Mire, -me dijo- eso que nadie sea imprescindible en la guerrilla, es mentira. Nosotros podemos tener diez o veinte guerrilleros más, en menos de un mes, pero combatientes como Canecho son pocos; Acuérdese que hay desviaciones de clase, deformaciones y hasta actitudes “lumpenescas”, tanto de compañeros y compañeras de extracción pequeño burguesa, como de proletarios. Por eso es tan necesario el constante trabajo político ideológico, para ir puliendo a nuestra gente, para convertirlos en revolucionarios íntegros.
_ Claro, somos militares y hay que aplicar sanciones. El peor castigo para Canecho es dejarlo sin su equipo; un combatiente como él, de condición guerrera, casi por naturaleza, se siente totalmente vulnerable desarmado– agregó Rigo.
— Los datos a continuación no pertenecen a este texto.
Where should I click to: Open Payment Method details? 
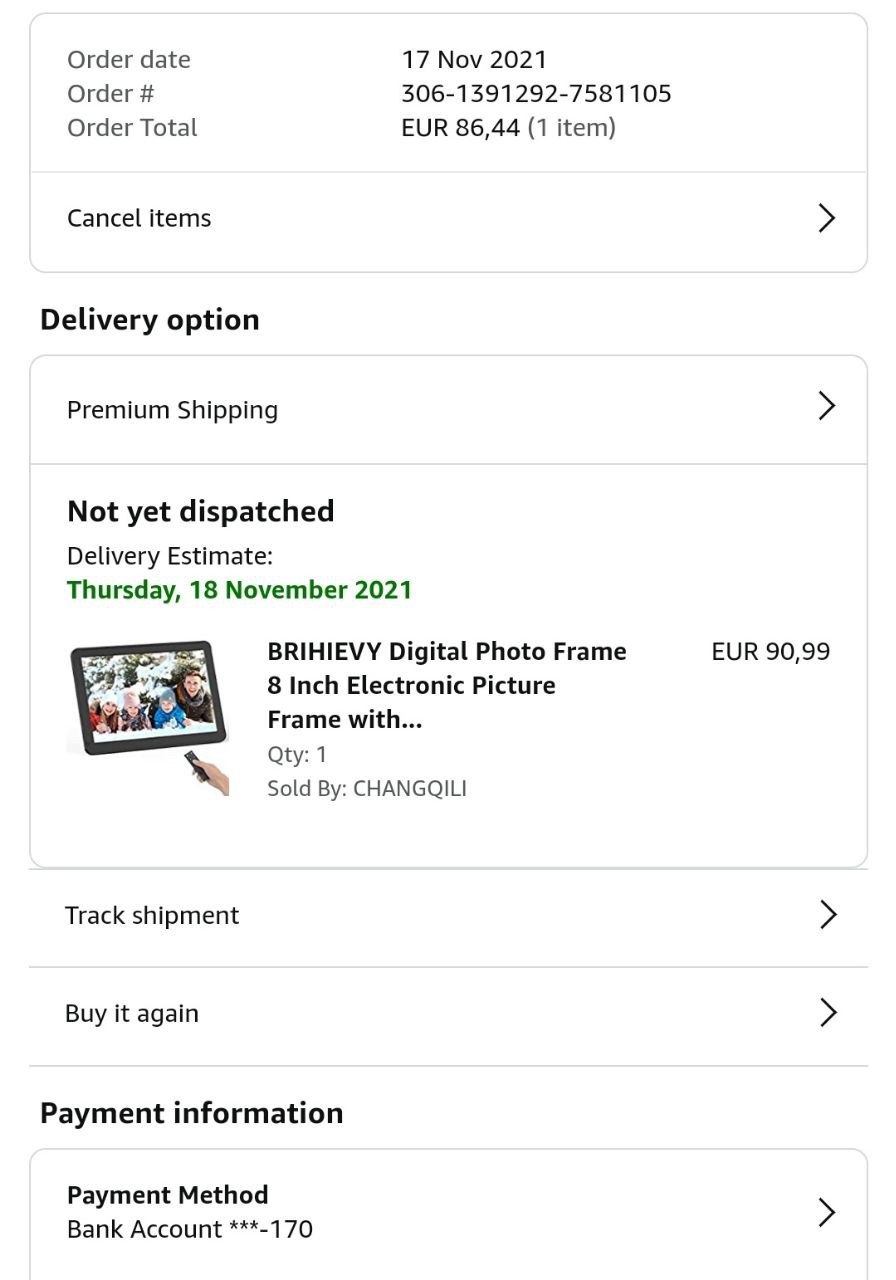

Hubo en las FAR, pocos combatientes que como Canecho, hicieran cosas buenas por un lado y cosas malas por el otro; fueron más los buenos guerreros, los que luchaban constantemente por corregir sus desviaciones de clase, pero también hubo traidores, aquellos que flaquearon en el momento menos indicado.
Nunca apareció la cucharita de Rocío; Quizá la habría tomado Canecho, o tal vez alguien más; el hombre nuevo y la mujer nueva no serían máquinas perfectas jamás; es más, nunca dejarían de ser humanos; aún faltaba mucho por mejorar.
Que bonita historia, una enseñanza de vida, no cabe duda y puesi somos humanos y humanas con defecto y errores y claro Don Luisito aún falta mucho que mejorar. ME ENCANTÓ!